The company also improves transparency in terms of how commodities are used over in China, something that doesn’t tend to happen traditionally. “Food producers lose sight of the product once it crosses the border,” Verry explained. “And as a consequence, they’re never quite sure who their end customers are. The traditional Chinese distribution model encourages that. They don’t want to share information about where the product’s going and who’s using it. They’ll just place an order to be delivered next month, say, and then a couple of months later, they might place another order. So there’s a frustration there.
“This is why some of the major retailers now are trying to bypass that model with sales and go directly to the producer.”
Chinese buyers are also increasingly looking to secure stock from non-US destinations in order to avoid potential tariff shocks, we were told. But Australian and New Zealand producers may only have a little while to secure these deals.
“We believe this is a window of opportunity,” Verry said. “I can’t tell you how long that will be. It could be three years, maybe three months, but it’s probably going to be longer.”
But differences in business culture may impact how well ANZ companies take advantage. “China moves very fast – they would bring a new product online really quickly, and as a consequence, they want ingredients and sourcing information really, really quickly,” Verry explained.
“So we’ve been given three weeks to go from scratch to find a supplier and lock in supply for farmers’ and cheddar cheese for the food manufacturing company that we’re talking to. It’s just three weeks – that’s all."

“The problem is that Australian businesses typically move a lot slower than that. They have a lot more red tape and departmental ticks to go through, so I’d say that that’s the biggest challenge for Australian New Zealand producers. They are a lot more methodical, and that’s driven by the domestic market. The domestic market doesn’t really change that much, but the Chinese market changes really, really quickly.
And that’s driven by festivals, too – in China, there are hundreds of festivals that vary across the regions, but each major one is tied with specific foods. “There is a whole range of foods associated with festivals, so they’re constantly evolving and bringing new product line into the shops and then trying to outdo their competitors, which is a challenge for producers in Australia who like certainty.”
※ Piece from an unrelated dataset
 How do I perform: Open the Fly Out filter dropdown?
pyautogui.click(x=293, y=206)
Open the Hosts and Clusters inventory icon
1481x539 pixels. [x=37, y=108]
Within dairy, the major opportunities are in butter, cheese and cream. In butter, ANZ producers face stiff competition from European and Irish producers, but the shorter supply chain Down Under and more favorable trade relationships gives ANZ companies an edge currently, according to Verry.
“One of the food manufacturers’ pictures that we’re dealing with is the biggest frozen cake producer in China,” the Peloris MD said. “Last year they used 15,000 tonnes of whipping cream. [Recently,] they’ve asked us to source 5,000 tonnes. There’s an example of the opportunity.
“We believe that this is just perfect timing to motivate and galvanize the exporters or food producers of Australia and New Zealand to take advantage of the situation as it’s panned out.”
US president Donald Trump is expected to review Chinese tariffs around August 12, 2025 when a temporary tariff pause is set to end.
But a key legal challenge on the entire US tariff framework is also being heard on July 31, 2025, which can also influence the outcome of future trade restrictions.
This leaves global dairy exporters looking to lock in deals with China just over a month to do so – assuming no changes to US-China tariffs are announced in the meantime.